Its charm apart, Figeac’s main attraction is the Musée des écritures du monde, housed in the building which saw the birth of Jean-François Champollion (1790–1832), the man who deciphered the Rosetta Stone (see below).
The visit will also include lunch and a guided tour of Figeac.
It may also be possible to book a classical concert in the evening.
Historical Note
Jean-François Champollion (1790 Figeac–Paris 1832) was a French historian and linguist who founded scientific Egyptology and played a major role in the decipherment of Egyptian hieroglyphs.
By the age of sixteen, he had already mastered six ancient Oriental languages, in addition to Latin and Greek, and delivered a paper to the Academy of Grenoble. Three years later, having studied in Paris, he became professor of history at the Grenoble lycée (1809–16).
The Rosetta Stone, a stele originally displayed in an Egyptian temple of the Hellenistic period, possibly at the ancient Egyptian city of Sais in the Western Nile Delta, was later removed and used as building material in the reconstruction of the 1470 Mamluk Fort Jullien near Rashid (Rosetta) during Napoleon’s campaign in Egypt and Syria (1798–1801). It is inscribed with three versions (a Greek text along with hieroglyphic and demotic versions) of a decree issued in 196 bc in the name of King Ptolemy v Epiphanes.

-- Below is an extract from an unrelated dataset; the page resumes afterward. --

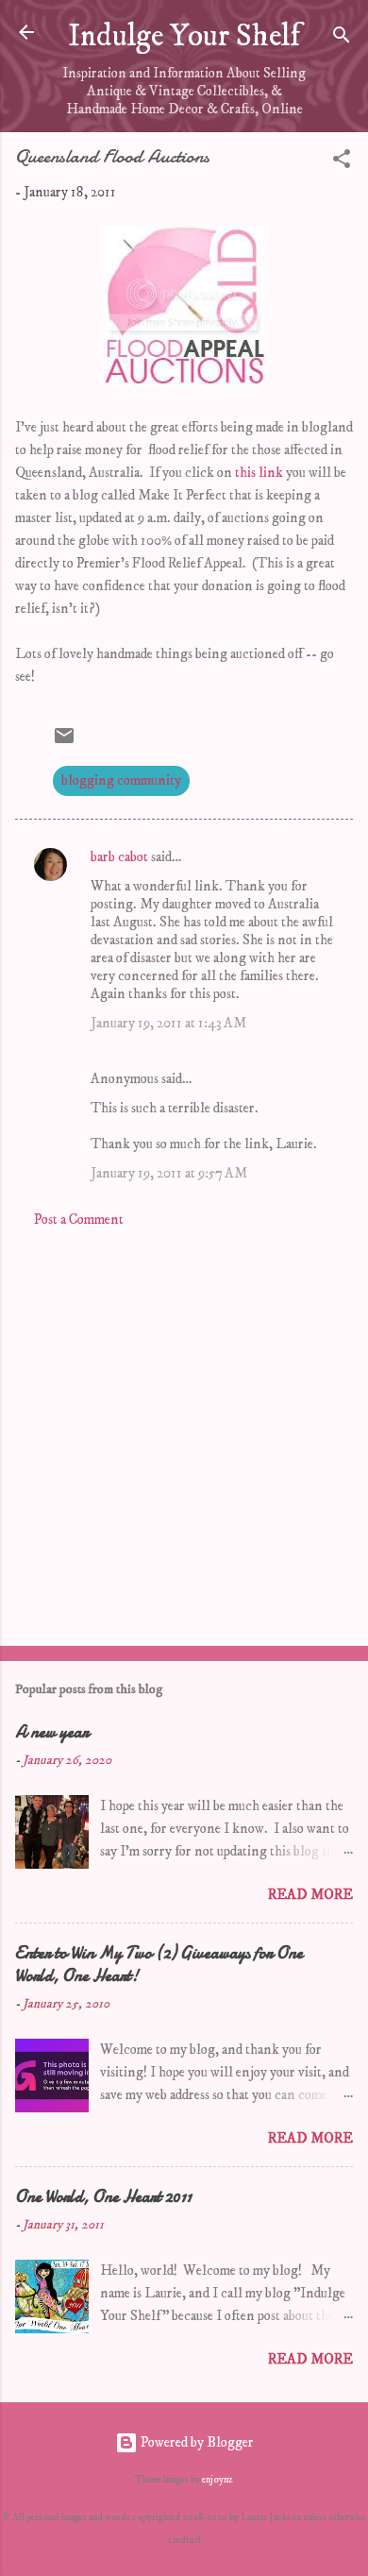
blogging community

Removed by a French officer serving in Egypt, it was then taken to London under the terms of the surrender of Alexandria in 1801.
English physicist Thomas Young (1773–1829) made some headway in deciphering it, but it was Champollion who finally began to piece together the puzzle of the hieroglyphs. From 1821, he began publishing papers on the hieroglyphic and hieratic elements of the Rosetta Stone and went on to establish an entire list of the hieroglyphic signs and their Greek equivalents. He was the first to recognize that some of the signs were alphabetic, some syllabic, and some determinative (standing for a whole idea or object previously expressed). Though much remained to be done, the key to understanding ancient Egypt had at last been found.
Champollion became curator of the Egyptian collection at the Louvre (1826), conducted an archaeological expedition to Egypt (1828), and was appointed to the chair of Egyptian antiquities, created especially for him, at the Collège de France(1831).
The Musée Champollion was established in 1986 in the house where the philologist was born. It has since been refurbished and expanded. The documents on display chart the tortuous route by which fragments of ancient hieroglyphs scattered across the globe were collated and eventually deciphered.